Less than half the debris has been searched at 1644 and 1646 Park Avenue, and firefighters were working through yesterday's freezing weather to sift through the wreckage and to fight fires that had popped up. One firefighter likened it to "working on Ground Zero again. The smoke in your face, digging through the rubble for bodies. It’s a tough job." Another described it as a "smoldering ­inferno."

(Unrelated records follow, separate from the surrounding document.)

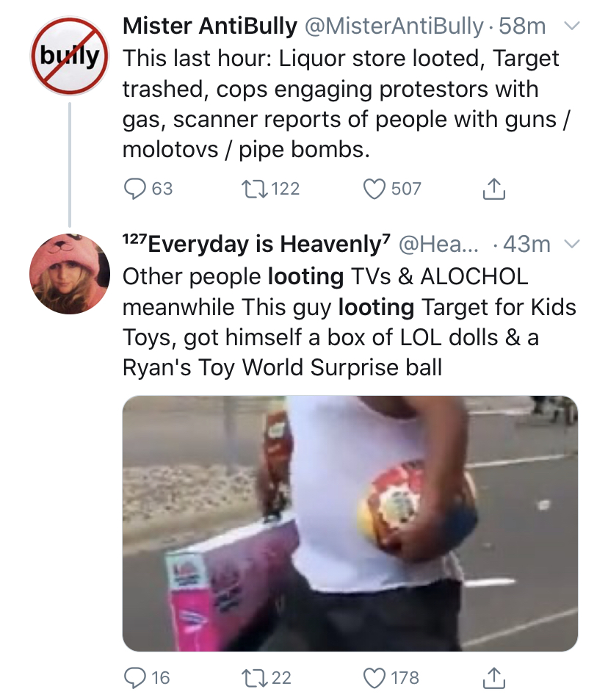This screenshot has height=700, width=608.
Task: Like the tweet with 507 likes
Action: click(x=374, y=188)
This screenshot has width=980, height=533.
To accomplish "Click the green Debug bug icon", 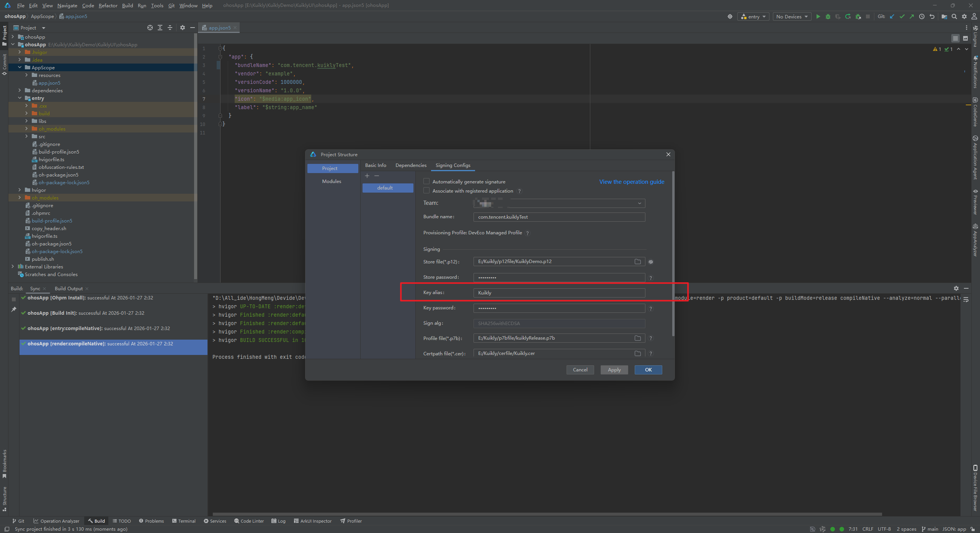I will point(828,16).
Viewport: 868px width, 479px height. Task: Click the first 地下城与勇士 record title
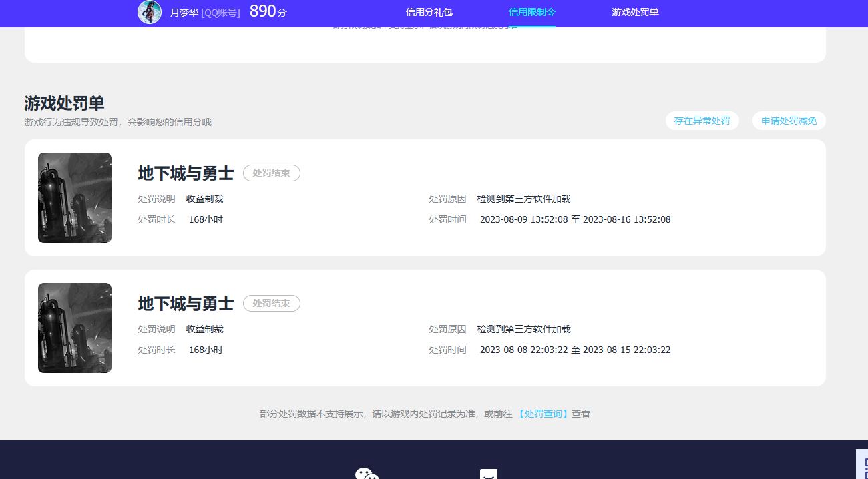[x=186, y=173]
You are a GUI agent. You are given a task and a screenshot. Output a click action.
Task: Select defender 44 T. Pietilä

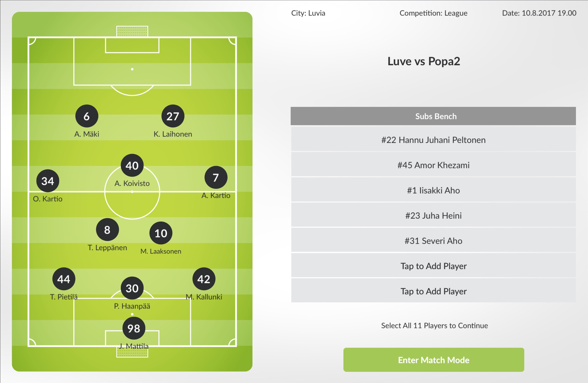click(x=64, y=279)
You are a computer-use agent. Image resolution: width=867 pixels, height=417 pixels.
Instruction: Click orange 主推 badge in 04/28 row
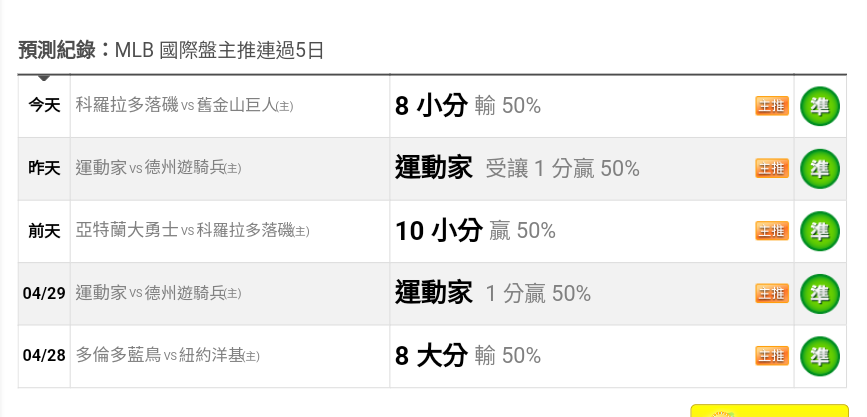click(x=772, y=356)
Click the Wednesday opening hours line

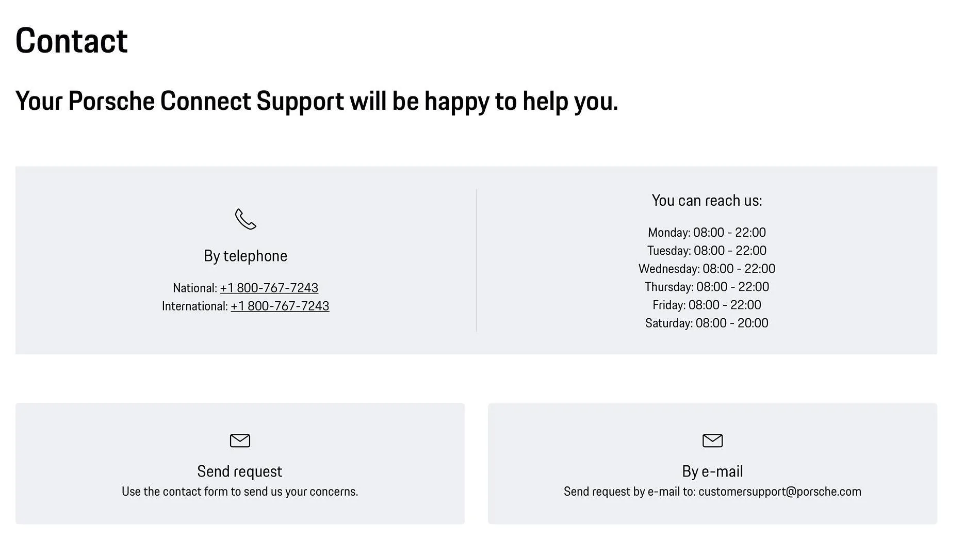pos(707,269)
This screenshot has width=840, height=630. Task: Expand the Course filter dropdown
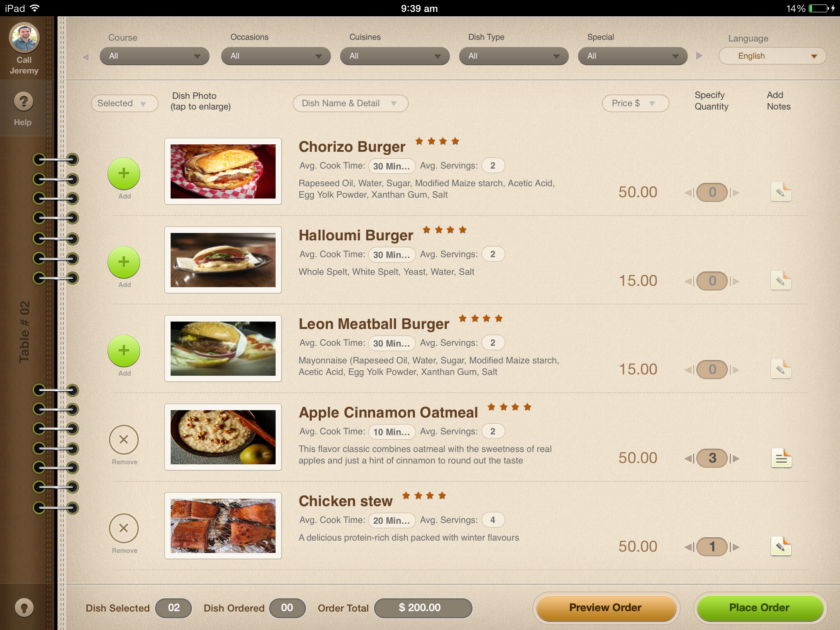tap(155, 56)
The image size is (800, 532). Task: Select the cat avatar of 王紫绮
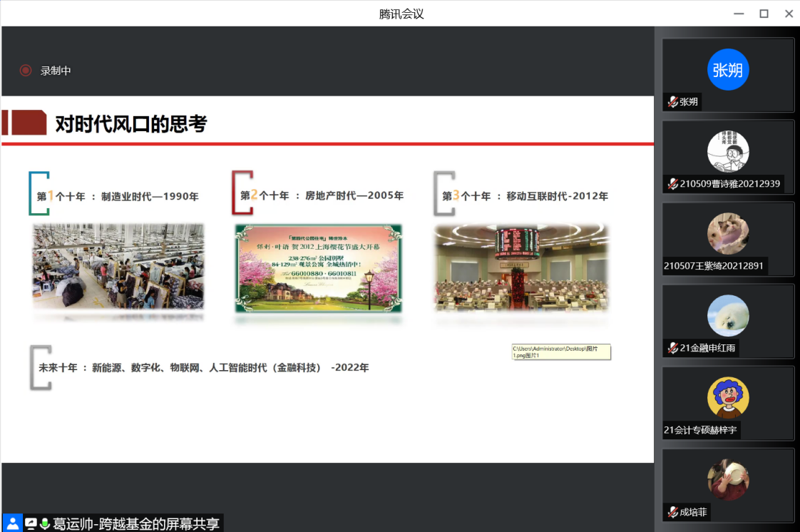[x=728, y=234]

Residents had complained that they smelled gas for days, weeks and even years, but many never called to make complaints (city officials are urging residents to take it seriously). On Wednesday, Con Ed received a call about a gas leak near 1652 Park Avenue at 9:13 a.m. and dispatched a crew. At 9:31, the FDNY received a call about an explosion and when firefighters arrived at 9:33 a.m., the buildings were destroyed. The Con Ed crew arrived a little after the explosion. The NY Times reports:

Two agents for the Federal Bureau of Investigation saw the blast blow out the front of the piano store located at 1646 Park Avenue, according to two city officials briefed on their statements.

The agents, whose vehicle happened to be at a red light almost directly in front of the buildings, said the building at 1644, which housed the Spanish Christian Church, then collapsed pancake-style, with each successive floor quickly giving way and crumbling into the floor beneath it, the officials said.

The adjacent building, 1646, was next, the walls of each floor falling like dominoes, each floor then giving way to the next.

“It certainly looked like 1644 went first, and the theory is that it must’ve emanated from the basement of 1644, based on the nontechnical investigation, based on structural damage and witness accounts,” one of the two city officials said.

The National Transportation Safety Board is also at the site, waiting to investigate gas line. Board member Robert Sumwalt said, "This is catastrophic. It’s devastating and we’ve had, obviously, a loss of life. So, it is very hard to be here. But it’s part of our job to find out what happened so that we can keep it from happening again." Notably, he said, the pipe "is still intact. That’s unlike other pipeline accidents that I’ve been to where the pipe is thrown out of a crater."